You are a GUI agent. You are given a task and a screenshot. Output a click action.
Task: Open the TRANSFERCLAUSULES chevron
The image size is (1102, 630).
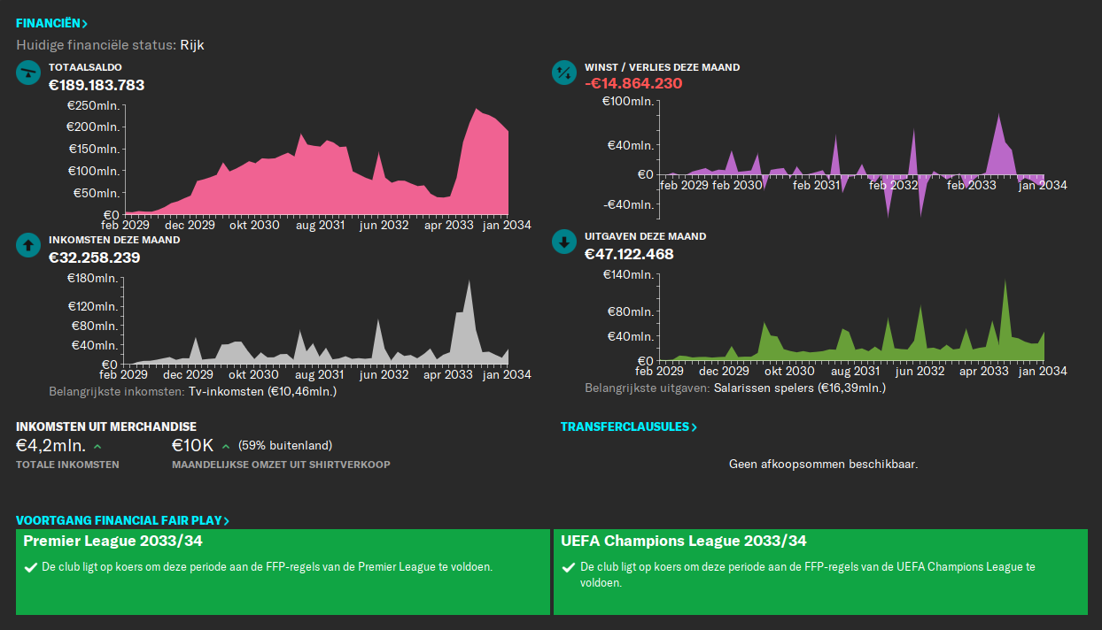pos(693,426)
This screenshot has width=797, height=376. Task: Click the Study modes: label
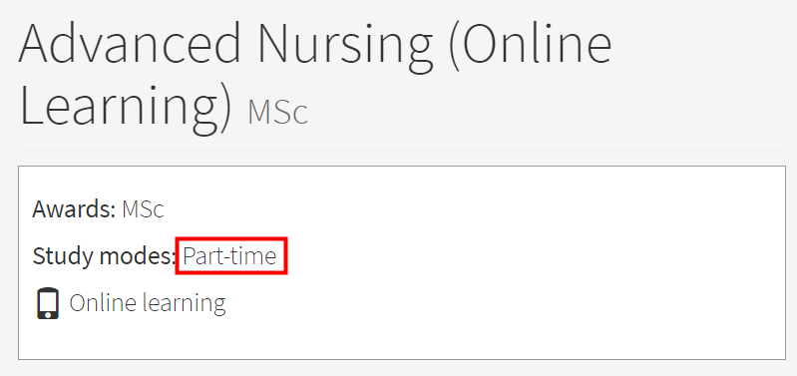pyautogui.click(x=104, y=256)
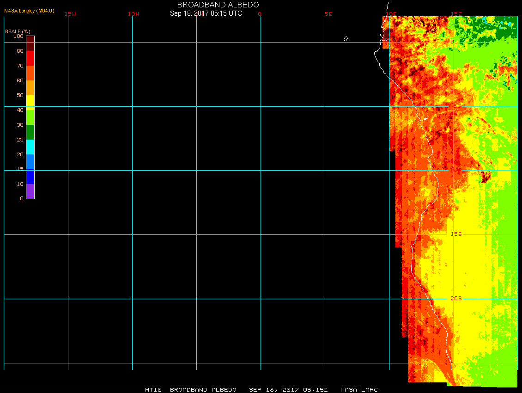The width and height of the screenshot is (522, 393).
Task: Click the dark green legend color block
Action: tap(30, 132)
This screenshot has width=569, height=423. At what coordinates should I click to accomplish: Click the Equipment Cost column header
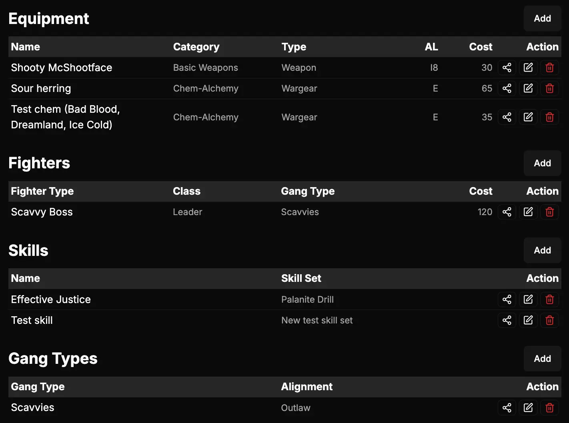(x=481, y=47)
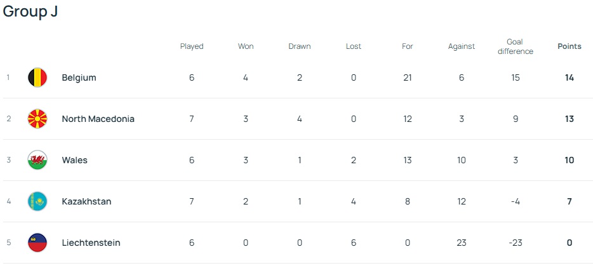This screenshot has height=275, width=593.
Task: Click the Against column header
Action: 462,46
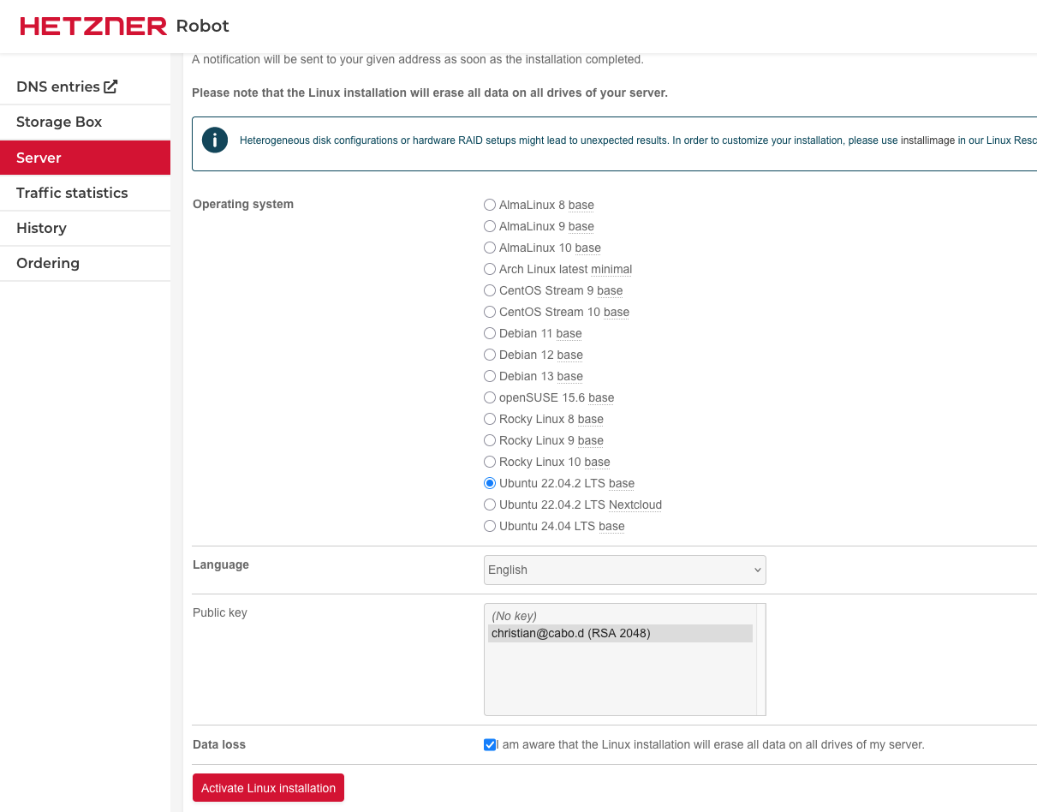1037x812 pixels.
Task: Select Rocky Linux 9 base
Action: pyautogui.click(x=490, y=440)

· · · · ·

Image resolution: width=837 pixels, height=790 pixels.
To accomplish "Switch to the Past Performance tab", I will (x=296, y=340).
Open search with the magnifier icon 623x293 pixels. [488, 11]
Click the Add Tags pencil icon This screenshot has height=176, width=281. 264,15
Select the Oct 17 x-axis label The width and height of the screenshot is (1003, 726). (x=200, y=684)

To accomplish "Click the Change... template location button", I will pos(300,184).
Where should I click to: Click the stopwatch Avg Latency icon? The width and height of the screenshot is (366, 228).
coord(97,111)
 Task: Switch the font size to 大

· · · · ·

# [EXERCISE REQUIREMENTS]
"Open" is the word to look for; copy every line of the data that has it.

# [RESULT]
Task: Open the TRANSFERCLAUSULES chevron
Open search with the magnifier icon 623x293 pixels. [488, 11]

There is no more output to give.